Stored records
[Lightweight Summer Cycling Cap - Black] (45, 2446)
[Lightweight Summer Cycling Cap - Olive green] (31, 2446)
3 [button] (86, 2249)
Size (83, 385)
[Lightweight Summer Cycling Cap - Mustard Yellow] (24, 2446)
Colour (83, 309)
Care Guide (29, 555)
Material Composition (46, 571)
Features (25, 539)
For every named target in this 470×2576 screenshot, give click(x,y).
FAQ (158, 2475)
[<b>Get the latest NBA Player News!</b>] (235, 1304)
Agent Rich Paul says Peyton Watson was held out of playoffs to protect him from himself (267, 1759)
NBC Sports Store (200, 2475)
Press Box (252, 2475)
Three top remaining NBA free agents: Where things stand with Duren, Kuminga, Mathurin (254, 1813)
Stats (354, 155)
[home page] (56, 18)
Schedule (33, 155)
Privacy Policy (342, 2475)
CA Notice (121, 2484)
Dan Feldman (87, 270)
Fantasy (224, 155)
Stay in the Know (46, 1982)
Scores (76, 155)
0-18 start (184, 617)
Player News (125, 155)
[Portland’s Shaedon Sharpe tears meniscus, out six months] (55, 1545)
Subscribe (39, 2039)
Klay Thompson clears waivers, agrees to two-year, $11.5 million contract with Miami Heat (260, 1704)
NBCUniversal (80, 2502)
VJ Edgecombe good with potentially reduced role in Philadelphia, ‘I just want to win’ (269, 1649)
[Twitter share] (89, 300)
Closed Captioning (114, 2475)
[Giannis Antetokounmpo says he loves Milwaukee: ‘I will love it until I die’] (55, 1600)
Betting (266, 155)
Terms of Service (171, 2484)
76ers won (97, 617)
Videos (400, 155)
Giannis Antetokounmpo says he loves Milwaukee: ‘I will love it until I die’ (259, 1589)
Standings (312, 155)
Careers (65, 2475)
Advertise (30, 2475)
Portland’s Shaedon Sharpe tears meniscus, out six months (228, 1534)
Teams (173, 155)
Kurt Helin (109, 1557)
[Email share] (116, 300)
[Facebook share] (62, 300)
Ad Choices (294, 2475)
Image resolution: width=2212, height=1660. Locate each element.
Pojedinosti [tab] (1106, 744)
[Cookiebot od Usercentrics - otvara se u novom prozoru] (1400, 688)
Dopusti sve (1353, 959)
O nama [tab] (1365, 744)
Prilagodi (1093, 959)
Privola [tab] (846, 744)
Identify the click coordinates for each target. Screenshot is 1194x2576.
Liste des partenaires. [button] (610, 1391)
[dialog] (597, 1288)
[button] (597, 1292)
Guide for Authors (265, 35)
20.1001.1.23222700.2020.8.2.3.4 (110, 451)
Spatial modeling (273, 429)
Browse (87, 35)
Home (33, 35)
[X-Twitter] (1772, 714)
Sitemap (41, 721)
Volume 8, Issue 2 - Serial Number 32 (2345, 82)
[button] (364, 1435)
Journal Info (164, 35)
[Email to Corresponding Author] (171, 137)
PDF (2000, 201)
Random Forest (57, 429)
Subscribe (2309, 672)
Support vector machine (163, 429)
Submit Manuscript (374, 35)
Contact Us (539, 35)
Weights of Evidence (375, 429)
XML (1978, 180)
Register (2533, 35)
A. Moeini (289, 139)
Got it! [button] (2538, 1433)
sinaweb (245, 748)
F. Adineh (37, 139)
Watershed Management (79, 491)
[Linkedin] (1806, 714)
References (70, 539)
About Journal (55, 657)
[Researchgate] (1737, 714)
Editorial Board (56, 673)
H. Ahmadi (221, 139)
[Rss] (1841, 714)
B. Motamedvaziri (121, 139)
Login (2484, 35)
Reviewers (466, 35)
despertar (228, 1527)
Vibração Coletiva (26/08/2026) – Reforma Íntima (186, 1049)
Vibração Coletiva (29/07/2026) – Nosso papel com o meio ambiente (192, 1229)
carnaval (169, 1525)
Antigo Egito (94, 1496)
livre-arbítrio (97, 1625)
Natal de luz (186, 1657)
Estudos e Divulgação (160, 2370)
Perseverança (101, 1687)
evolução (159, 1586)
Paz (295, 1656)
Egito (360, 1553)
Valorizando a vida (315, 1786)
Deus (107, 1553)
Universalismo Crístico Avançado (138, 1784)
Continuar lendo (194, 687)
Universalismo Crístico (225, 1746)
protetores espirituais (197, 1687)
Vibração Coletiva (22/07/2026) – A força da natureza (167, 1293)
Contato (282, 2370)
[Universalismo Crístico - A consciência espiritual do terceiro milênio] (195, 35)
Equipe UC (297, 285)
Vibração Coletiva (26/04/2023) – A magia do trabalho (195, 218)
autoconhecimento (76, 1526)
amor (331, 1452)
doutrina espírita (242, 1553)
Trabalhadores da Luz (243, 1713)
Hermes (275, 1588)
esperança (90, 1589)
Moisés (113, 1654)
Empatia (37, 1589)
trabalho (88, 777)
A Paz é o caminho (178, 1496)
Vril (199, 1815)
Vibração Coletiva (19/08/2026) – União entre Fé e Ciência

- [Exercise prompt]
Repeat, word for word, the lines from the start of the records to the line that contains "Klay Thompson clears", both of them included, and no others.

- [Answer box]
[Lightweight Summer Cycling Cap - Black] (45, 2446)
[Lightweight Summer Cycling Cap - Olive green] (31, 2446)
3 [button] (86, 2249)
Size (83, 385)
[Lightweight Summer Cycling Cap - Mustard Yellow] (24, 2446)
Colour (83, 309)
Care Guide (29, 555)
Material Composition (46, 571)
Features (25, 539)
For every named target in this 470×2576 screenshot, give click(x,y).
FAQ (158, 2475)
[<b>Get the latest NBA Player News!</b>] (235, 1304)
Agent Rich Paul says Peyton Watson was held out of playoffs to protect him from himself (267, 1759)
NBC Sports Store (200, 2475)
Press Box (252, 2475)
Three top remaining NBA free agents: Where things stand with Duren, Kuminga, Mathurin (254, 1813)
Stats (354, 155)
[home page] (56, 18)
Schedule (33, 155)
Privacy Policy (342, 2475)
CA Notice (121, 2484)
Dan Feldman (87, 270)
Fantasy (224, 155)
Stay in the Know (46, 1982)
Scores (76, 155)
0-18 start (184, 617)
Player News (125, 155)
[Portland’s Shaedon Sharpe tears meniscus, out six months] (55, 1545)
Subscribe (39, 2039)
Klay Thompson clears waivers, agrees to two-year, $11.5 million contract with Miami Heat (260, 1704)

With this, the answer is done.